As you isolate yourself, depression may deepen because there is no balancing positive energy or encouragement in your world.  Negative thoughts of hopelessness and despair reinforce each other and prevent you from taking the actions that can break the downward spiral of depression.

The solution for this situation is creating your own its support system.  A support system is a useful tool that can help you get what you really need.

Support systems made up of people who are close to you can give you an opportunity to express your feelings and concerns, instead of bottling them up.  Creating your own support systems requires you to be willing to ask for help and to commit to stay in relationships through bad as well as good times.

Support may come in many forms.  While individual and/or group therapy sessions help a lot, many people need an expanded support network made up of close family, friends, coworkers and clergy to be in full recovery.  These supports can help you stay in connection, deepen relationships, remind you that you’re not alone, and keep you grounded in reality.

To create an effective support system, all you need to do it is answer the who, when, where and what:

Who: the best candidates for membership in your support system are the people who love and care about you.  Do not miss the opportunity of letting spouse, parents, brothers, sisters, coworkers, etc..
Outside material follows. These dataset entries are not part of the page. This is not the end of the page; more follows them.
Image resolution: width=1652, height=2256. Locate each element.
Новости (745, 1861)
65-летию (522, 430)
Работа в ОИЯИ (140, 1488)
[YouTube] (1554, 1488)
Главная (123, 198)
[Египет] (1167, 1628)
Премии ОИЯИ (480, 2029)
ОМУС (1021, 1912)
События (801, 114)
When: support is not a one-time event.  It is especially important when you are depressed and and it is hard to remember anything that has been good or worthwhile in your life.  Ask your support system to stay in connection with your daily, even when you are unable to give anything back.

Where: if you are open to recovery, support can be available almost anywhere—at home in quiet moments with a loved one, on the job with coworkers over coffee, with a body at the gym during a good workout, or through phone, mail, or E-mail.

What: connection and relationship is what it’s all about.  Having someone who is nonjudgmental to talk with on a regular basis is the essential element of support.

Now that you know the fundamentals of creating a support you need, the only thing left to do is to make it happen.  Grab a phone, send an e-mail message, write a letter, or just say to someone “could we talk for a few minutes?”